▼▼▼

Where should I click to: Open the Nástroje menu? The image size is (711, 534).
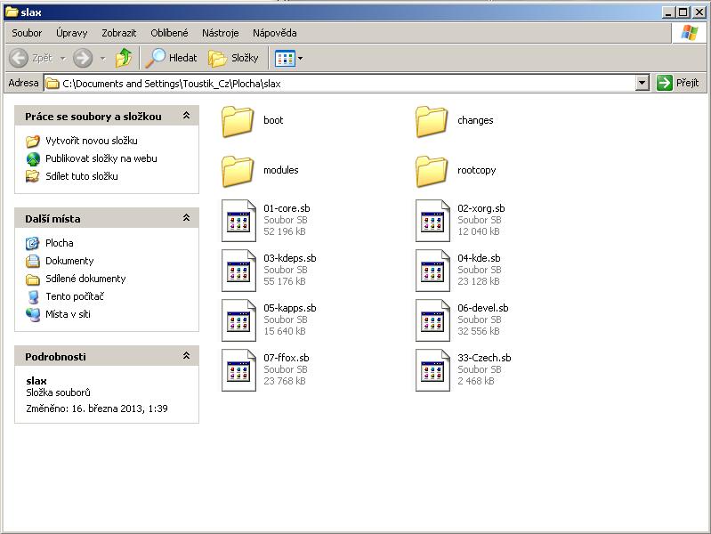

▲▲▲
▼▼▼

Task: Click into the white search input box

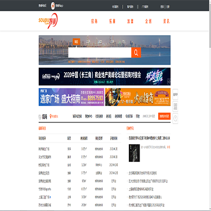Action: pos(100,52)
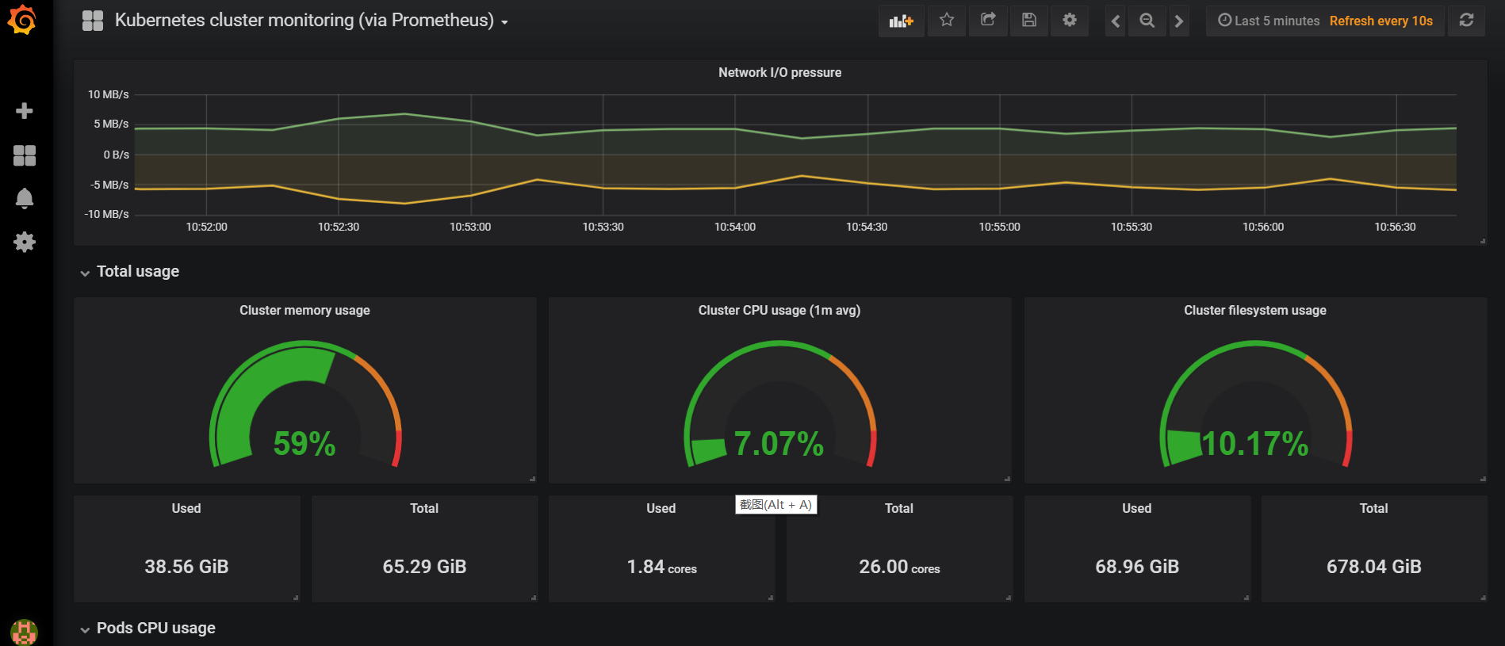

▲▲▲
▼▼▼

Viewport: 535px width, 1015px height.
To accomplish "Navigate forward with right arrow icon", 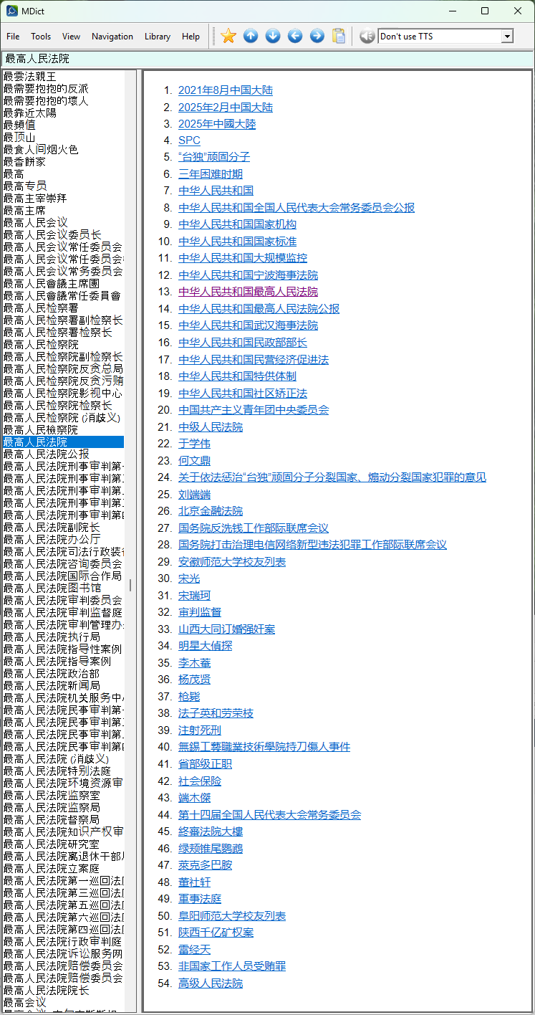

▲▲▲

> **WHAT THE TASK ASKS**
Your copy should hold the lines from the one with "Viewport: 535px width, 1015px height." up to and including the one with "forward with right", exactly as in the data above, and no pictures.

> **WORKED SOLUTION**
Viewport: 535px width, 1015px height.
To accomplish "Navigate forward with right arrow icon", 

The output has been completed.